Colocar un elemento en la cabecera de la góndola (cara frontal del pasillo) puede resultar en un aumento del 93% en la exposición en una tienda de comestibles, por ejemplo, señala Troy Parent, director senior de Desarrollo de software de Oracle Retail.
Y añade que crece porque más del 60% de las compras en supermercados son compras por impulso y la exhibición final es una parte muy importante de la estrategia de la tienda. Lo que puede dar un mayor impulso a los minoristas.
“De los displays del pasillo de una tienda hasta la caja, los displays promocionales son uno de los principales impulsores de la compra por impulso en la industria de retail. Otro principio universal es que hay mucho espacio para la visualización.
“Para maximizar las oportunidades presentadas por la compra por impulso, los minoristas deben decidir sobre la categoría, subcategoría y SKUs, para obtener el resultado deseado, es decir, ingresos, ganancias y venta de inventario”, dice Parent.
El problema, según Parent, es que en un supermercado de buen tamaño existen aproximadamente 18 pasillos independientes, 36 cabeceras de góndola, 300 mil SKUs; por lo que las probabilidades de compra son de 8 mil a una para el minorista.
Así, es importante utilizar una estrategia de retail digital en los supermercados para ayudar a incrementar y eficientar las ventas a través del uso de soluciones que ofrecen un modelo estadístico avanzado, impulsados por inteligencia artificial (IA) y machine learning.
Los gerentes de tienda pueden tomar mejores decisiones para optimizar las promociones al elegir el espacio adecuado para el acomodo de los productos en el anaquel (cabeza de góndola) y conseguir una ventaja sobre la competencia y un incremento en las ventas.

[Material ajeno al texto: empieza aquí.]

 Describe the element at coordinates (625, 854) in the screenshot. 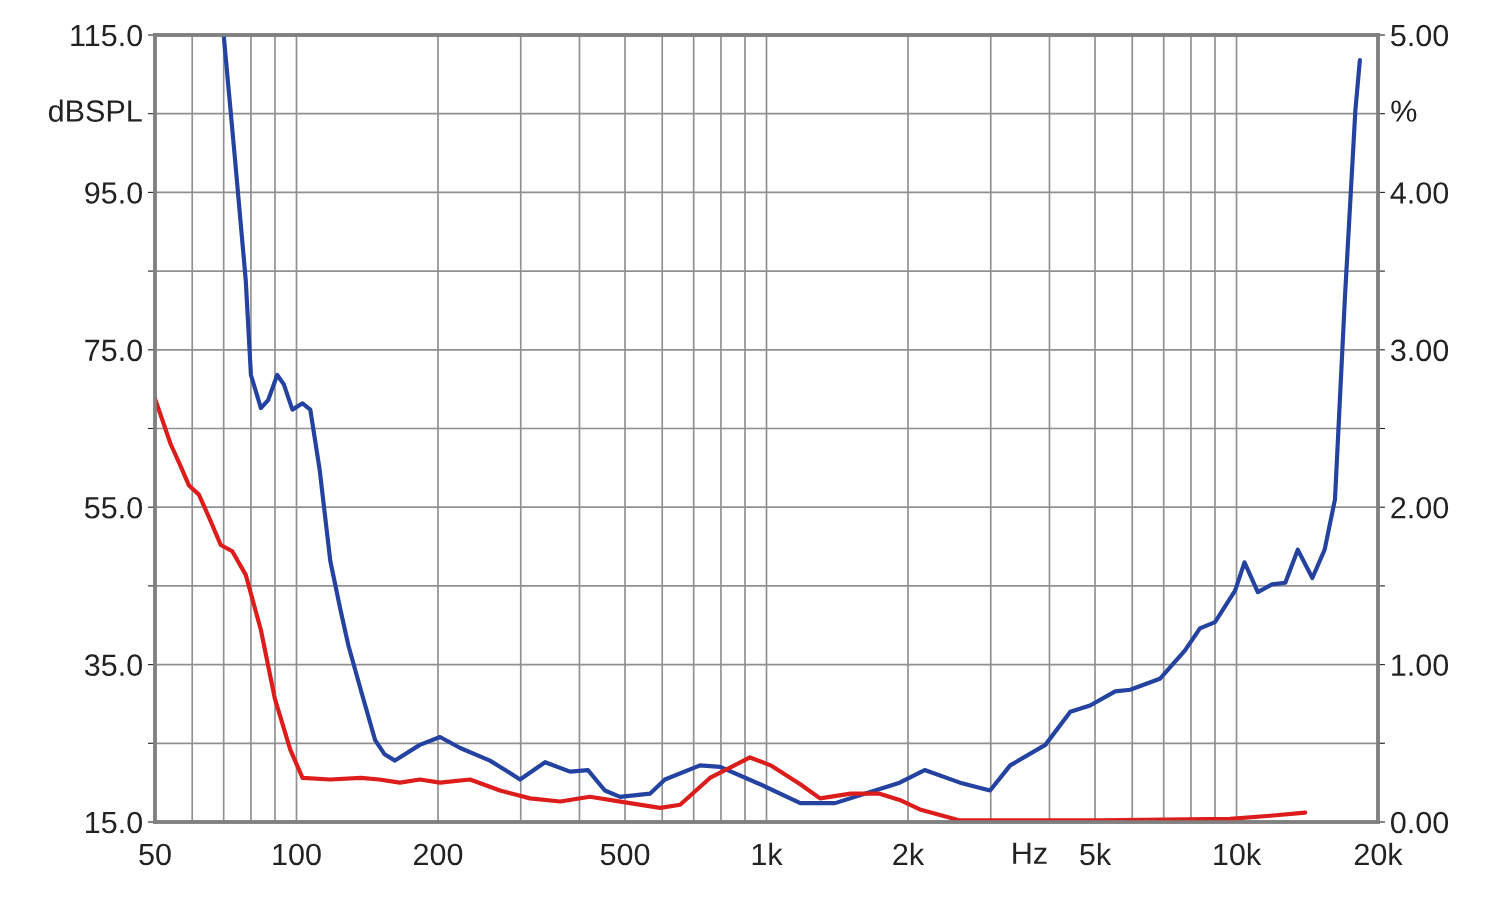

I see `x-tick-label: 500` at that location.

El director senior de Desarrollo de software de Oracle Retail menciona un ejemplo: Mark Ferguson, presidente del Departamento de ciencias de gestión de la Universidad de Carolina del Sur, Estados Unidos, realizó un proyecto para una tienda en Nueva Inglaterra.

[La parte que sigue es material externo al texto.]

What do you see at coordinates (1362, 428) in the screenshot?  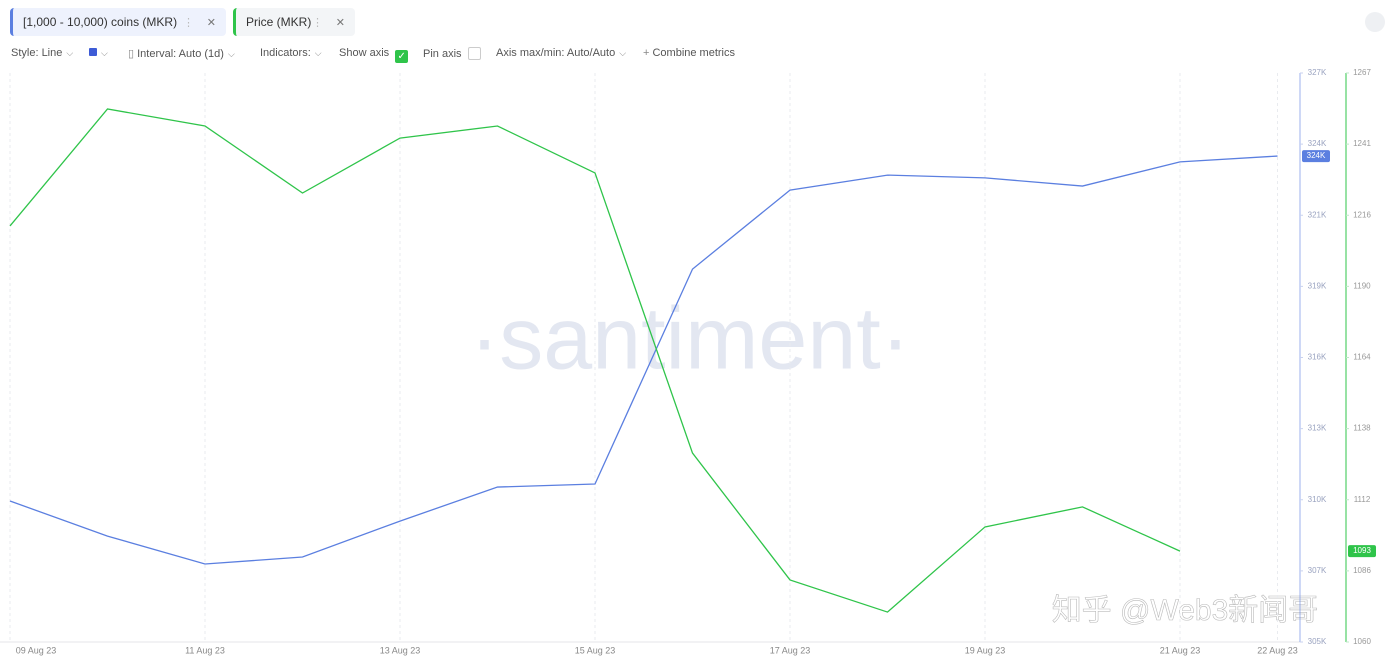 I see `y2-tick-label: 1138` at bounding box center [1362, 428].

Este consistió en identificar el artículo más lucrativo exhibido en la cabecera de la góndola durante una semana específica, en el cual el equipo realizó un ejercicio de inteligencia de negocios para analizar una gran cantidad de datos para el minorista.
Asimismo, en identificar lo que el minorista necesita saber para proporcionar a los clientes los mejores elementos posibles.

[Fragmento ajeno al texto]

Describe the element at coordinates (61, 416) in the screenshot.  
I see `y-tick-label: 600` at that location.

Para empezar, el equipo comenzó con dos categorías posibles, jabón en polvo y cerveza, y preguntó y comprobó que la cerveza es una categoría más probable de compra por impulso (suposición segura).
Otra pregunta fue ¿cuál cerveza, nacional, importada o artesanal? En este caso, Ferguson y sus alumnos comenzaron con datos nacionales de un año de venta de cerveza, transacción por transacción.
Al analizar los datos, el equipo identificó primero la categoría de producto ideal (cerveza premium), la subcategoría ideal (importada) y el producto individual en esa subcategoría que proporcionaría el máximo de ventas y aumento de ganancia.
La respuesta referente al producto mejor posicionado la toma el gerente de la tienda a partir de la cerveza más vendida en una semana, que ya en la punta de la góndola generaría un aumento de ventas del 32% para ese determinado SKU.
Pero puede no ser la mejor decisión. Con la aplicación de modelos estadísticos avanzados, la selección de Ferguson encontró una mejora dos veces mayor en el beneficio incremental, impulsados por IA y machine learning, dice Troy Parent.
“Los minoristas tienen acceso a una cantidad impresionante de datos, sobre clientes, productos, precios, todo lo que hacen. Es virtualmente imposible tomar la mejor decisión sin algún nivel de modelo estadístico avanzado, como IA y aprendizaje autónomo (machine learning)”.